Instructions to follow:
Reproduce every line of the records below verbatim, leaving out the pictures.

Extracted entries:
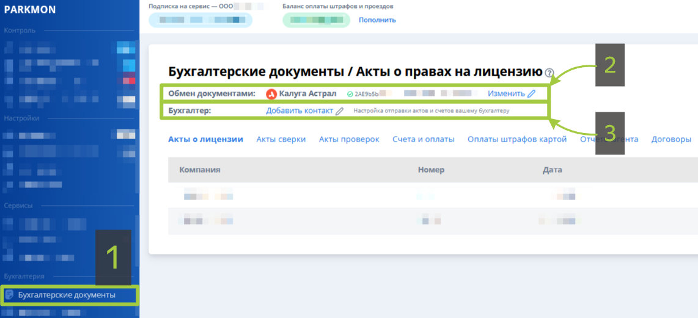Screen dimensions: 698x318
Task: Switch to the Договоры tab
Action: pyautogui.click(x=671, y=139)
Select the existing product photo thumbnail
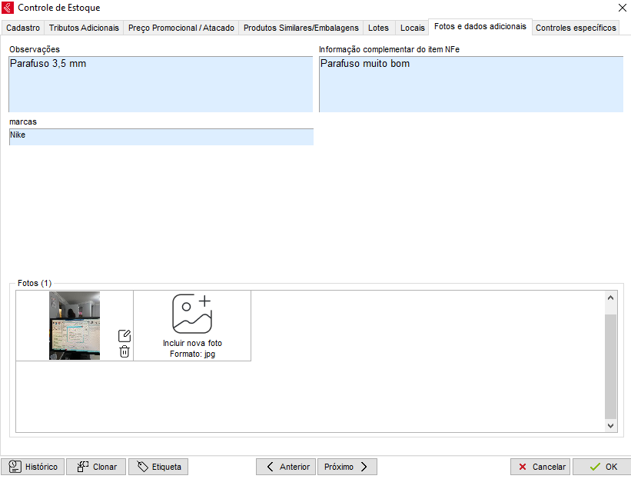631x479 pixels. (x=75, y=325)
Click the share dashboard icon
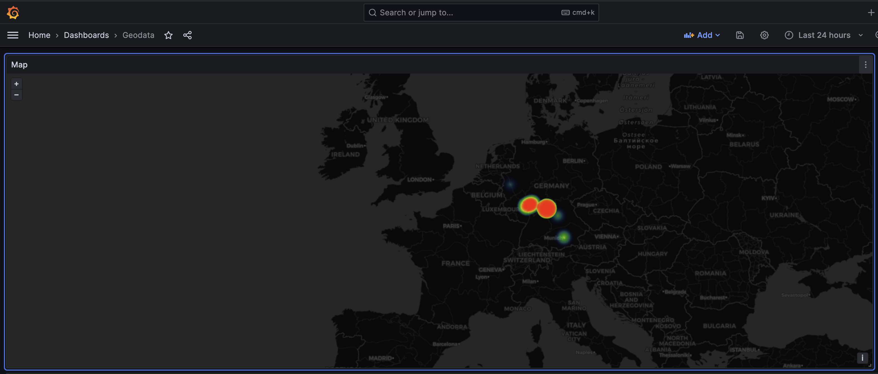878x374 pixels. pyautogui.click(x=187, y=35)
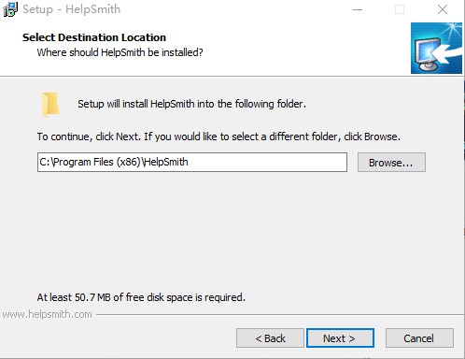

Result below:
Screen dimensions: 698x318
Task: Switch to the Договоры tab
Action: pyautogui.click(x=671, y=139)
Select the existing product photo thumbnail
631x479 pixels. (x=75, y=325)
Click the share dashboard icon
878x374 pixels. pyautogui.click(x=187, y=35)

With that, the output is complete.